Collected data entries:
++++++++++++++++++++

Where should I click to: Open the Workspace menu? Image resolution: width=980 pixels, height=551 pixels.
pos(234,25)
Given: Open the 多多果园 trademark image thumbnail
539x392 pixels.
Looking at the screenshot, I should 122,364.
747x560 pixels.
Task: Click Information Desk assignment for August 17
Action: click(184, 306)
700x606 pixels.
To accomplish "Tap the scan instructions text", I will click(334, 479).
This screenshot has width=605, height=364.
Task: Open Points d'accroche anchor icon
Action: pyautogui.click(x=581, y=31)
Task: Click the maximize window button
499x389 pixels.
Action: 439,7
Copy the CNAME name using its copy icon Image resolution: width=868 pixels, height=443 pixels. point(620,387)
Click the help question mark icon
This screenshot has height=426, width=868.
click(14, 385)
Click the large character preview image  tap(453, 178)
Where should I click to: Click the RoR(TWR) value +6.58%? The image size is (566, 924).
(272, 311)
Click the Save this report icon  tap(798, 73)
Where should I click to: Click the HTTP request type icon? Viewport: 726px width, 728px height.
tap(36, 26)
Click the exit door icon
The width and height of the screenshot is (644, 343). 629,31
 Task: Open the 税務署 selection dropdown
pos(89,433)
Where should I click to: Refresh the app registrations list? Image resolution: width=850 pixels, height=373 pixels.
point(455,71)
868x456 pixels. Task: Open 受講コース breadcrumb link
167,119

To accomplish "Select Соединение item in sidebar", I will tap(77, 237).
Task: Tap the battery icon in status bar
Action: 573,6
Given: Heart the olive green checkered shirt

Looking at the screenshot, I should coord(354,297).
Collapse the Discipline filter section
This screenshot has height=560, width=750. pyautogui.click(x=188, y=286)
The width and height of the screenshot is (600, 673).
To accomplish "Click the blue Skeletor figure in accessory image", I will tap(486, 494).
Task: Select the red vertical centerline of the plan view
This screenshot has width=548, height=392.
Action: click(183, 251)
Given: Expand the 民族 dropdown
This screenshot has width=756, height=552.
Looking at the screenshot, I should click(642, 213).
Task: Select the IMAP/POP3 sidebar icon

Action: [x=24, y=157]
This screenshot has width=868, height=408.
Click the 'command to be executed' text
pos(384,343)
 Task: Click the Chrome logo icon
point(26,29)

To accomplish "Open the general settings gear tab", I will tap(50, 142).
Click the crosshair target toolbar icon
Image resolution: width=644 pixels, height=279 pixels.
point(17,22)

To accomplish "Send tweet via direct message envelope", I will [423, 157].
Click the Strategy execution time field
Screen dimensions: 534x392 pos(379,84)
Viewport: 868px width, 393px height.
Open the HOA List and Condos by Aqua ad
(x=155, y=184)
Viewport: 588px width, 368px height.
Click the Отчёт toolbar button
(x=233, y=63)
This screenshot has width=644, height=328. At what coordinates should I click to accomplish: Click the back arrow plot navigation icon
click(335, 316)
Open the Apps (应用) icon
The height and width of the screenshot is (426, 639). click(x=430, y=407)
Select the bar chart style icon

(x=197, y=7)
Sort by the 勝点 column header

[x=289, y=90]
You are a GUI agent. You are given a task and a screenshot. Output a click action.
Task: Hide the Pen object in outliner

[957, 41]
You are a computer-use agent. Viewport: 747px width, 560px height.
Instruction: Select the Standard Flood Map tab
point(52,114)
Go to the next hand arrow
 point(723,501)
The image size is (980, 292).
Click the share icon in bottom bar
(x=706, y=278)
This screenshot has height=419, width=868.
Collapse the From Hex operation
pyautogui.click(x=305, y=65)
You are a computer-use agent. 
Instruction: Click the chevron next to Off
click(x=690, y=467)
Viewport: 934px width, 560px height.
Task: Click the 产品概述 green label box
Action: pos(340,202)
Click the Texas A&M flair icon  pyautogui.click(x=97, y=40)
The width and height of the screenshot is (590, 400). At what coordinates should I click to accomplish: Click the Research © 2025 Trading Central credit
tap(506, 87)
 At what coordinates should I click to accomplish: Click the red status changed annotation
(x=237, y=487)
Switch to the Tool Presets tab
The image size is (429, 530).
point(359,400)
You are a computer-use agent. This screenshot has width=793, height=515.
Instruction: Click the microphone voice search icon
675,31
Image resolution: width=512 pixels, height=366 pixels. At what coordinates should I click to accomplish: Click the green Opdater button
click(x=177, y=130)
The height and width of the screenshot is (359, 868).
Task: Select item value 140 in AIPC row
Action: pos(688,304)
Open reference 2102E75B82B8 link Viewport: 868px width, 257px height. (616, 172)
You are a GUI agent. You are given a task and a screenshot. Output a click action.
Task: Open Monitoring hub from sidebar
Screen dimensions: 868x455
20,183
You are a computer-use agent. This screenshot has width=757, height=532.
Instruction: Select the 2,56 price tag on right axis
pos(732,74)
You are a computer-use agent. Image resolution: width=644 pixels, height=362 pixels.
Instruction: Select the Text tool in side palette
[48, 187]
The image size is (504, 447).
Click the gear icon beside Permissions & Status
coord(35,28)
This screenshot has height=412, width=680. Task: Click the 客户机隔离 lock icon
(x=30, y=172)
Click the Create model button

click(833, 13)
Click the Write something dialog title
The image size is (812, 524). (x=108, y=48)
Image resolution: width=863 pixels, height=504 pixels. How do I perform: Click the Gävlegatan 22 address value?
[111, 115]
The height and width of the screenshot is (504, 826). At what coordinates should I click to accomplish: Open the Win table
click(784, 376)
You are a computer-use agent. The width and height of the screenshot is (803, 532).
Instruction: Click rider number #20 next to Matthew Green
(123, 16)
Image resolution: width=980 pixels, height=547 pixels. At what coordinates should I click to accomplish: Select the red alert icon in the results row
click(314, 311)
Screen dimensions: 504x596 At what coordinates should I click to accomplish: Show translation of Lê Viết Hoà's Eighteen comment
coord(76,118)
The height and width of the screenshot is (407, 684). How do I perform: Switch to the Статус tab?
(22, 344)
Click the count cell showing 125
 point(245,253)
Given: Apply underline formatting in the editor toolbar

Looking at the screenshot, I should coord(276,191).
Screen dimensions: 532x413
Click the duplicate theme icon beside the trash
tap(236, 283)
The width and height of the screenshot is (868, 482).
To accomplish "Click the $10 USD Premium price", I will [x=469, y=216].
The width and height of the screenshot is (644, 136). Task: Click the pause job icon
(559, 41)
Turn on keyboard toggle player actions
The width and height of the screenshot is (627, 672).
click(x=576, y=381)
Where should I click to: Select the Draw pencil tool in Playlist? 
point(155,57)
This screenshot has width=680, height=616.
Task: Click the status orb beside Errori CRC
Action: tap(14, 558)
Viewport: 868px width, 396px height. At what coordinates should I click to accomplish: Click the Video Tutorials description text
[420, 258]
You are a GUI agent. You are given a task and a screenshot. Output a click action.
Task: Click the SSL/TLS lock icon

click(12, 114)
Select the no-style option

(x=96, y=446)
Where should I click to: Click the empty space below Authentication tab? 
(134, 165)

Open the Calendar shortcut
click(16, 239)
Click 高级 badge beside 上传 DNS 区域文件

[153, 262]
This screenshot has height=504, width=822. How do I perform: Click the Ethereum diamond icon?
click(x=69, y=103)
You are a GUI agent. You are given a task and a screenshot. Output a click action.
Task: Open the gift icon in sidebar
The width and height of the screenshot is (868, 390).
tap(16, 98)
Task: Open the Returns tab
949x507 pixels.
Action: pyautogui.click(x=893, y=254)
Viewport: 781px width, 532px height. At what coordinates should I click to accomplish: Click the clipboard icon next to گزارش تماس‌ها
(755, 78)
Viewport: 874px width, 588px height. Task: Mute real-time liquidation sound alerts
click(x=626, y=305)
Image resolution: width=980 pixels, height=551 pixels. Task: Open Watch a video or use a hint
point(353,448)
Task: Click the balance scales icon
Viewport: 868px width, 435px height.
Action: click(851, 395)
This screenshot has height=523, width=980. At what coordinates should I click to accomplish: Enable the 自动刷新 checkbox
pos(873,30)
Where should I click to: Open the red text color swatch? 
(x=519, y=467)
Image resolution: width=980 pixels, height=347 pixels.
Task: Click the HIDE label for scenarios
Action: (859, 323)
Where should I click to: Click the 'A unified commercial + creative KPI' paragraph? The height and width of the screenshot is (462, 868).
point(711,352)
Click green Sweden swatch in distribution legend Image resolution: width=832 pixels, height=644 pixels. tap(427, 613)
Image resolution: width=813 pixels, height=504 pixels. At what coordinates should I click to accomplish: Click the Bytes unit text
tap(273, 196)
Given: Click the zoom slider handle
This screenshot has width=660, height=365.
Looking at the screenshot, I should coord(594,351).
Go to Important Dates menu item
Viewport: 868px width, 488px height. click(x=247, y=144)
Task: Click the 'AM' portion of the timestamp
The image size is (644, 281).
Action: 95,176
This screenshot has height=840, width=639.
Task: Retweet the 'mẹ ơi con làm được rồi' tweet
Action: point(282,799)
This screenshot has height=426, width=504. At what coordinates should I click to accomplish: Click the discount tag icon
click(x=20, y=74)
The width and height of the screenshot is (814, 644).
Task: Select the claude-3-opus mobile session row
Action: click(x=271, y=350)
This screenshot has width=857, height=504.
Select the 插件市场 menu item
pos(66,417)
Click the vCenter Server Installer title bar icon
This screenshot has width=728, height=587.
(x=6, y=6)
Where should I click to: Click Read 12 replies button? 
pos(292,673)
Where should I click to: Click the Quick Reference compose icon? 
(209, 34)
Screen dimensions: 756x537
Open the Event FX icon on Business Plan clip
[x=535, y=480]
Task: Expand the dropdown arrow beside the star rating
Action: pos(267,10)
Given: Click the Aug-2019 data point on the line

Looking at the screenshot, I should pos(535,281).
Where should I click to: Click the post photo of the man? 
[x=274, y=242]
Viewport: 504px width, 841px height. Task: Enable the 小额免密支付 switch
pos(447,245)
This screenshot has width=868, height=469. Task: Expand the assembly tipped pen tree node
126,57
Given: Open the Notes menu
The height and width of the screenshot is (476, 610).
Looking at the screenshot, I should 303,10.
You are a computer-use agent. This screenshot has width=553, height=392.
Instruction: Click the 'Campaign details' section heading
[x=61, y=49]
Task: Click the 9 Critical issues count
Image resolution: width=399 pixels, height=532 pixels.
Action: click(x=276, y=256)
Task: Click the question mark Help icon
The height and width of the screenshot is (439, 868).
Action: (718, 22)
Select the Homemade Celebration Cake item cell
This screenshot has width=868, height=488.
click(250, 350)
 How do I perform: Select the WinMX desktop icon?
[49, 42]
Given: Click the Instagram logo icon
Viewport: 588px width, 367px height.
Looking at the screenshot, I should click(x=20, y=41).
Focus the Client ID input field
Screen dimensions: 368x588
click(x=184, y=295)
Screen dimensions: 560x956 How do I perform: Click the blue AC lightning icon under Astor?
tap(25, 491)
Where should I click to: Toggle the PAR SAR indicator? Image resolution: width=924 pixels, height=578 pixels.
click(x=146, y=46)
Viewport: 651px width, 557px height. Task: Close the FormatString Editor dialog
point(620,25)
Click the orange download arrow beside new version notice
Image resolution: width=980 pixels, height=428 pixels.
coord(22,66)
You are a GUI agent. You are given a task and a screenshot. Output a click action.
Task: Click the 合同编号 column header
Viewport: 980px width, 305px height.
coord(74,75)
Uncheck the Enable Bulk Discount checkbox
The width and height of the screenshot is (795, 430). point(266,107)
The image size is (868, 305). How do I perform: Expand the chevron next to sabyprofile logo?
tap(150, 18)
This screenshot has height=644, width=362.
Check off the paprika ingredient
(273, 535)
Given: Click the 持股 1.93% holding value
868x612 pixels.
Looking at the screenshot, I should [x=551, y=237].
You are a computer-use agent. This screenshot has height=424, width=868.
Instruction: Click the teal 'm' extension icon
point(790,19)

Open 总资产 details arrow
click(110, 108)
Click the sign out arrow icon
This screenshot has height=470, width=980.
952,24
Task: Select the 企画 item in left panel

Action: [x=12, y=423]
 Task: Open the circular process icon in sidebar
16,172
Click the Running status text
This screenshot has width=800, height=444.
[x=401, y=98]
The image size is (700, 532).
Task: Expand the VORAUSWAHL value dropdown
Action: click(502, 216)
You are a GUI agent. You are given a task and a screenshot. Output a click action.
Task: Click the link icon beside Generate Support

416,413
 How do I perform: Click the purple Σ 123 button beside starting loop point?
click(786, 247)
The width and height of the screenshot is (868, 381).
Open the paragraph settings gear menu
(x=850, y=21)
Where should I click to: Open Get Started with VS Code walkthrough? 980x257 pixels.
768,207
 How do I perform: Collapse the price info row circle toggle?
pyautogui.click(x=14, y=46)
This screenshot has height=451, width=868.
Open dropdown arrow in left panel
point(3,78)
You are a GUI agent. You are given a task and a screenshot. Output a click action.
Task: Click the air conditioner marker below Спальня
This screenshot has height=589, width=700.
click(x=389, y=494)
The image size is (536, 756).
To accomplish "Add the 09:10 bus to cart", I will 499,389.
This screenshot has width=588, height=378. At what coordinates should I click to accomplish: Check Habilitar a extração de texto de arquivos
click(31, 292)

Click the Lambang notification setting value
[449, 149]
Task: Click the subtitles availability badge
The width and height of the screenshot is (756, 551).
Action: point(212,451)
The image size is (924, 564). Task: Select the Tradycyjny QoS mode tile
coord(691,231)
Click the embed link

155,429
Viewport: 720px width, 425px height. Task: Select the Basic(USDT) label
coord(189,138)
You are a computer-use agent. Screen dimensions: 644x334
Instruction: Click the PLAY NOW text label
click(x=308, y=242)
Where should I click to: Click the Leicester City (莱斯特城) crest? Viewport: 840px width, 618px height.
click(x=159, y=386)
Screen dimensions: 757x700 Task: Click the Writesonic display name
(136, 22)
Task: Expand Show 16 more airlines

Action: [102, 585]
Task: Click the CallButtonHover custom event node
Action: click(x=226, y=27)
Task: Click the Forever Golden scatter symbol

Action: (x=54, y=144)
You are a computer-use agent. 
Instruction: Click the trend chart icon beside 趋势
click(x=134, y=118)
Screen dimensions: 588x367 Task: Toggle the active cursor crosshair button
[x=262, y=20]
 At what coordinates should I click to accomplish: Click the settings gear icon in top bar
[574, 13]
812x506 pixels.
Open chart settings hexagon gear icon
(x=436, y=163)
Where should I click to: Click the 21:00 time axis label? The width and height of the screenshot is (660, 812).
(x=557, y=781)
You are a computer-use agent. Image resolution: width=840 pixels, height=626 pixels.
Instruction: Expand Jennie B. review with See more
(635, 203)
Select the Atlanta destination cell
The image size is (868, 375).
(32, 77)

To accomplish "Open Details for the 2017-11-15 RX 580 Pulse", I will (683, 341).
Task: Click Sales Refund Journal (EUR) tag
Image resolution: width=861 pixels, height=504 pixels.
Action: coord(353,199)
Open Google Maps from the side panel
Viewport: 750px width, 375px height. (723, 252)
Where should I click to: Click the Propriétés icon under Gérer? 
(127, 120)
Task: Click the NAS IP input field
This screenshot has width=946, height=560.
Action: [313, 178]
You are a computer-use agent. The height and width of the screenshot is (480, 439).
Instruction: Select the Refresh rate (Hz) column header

++++++++++++++++++++

Please show every line of the records that holds the word "question".

Click the help question mark icon
Task: Click the question mark Help icon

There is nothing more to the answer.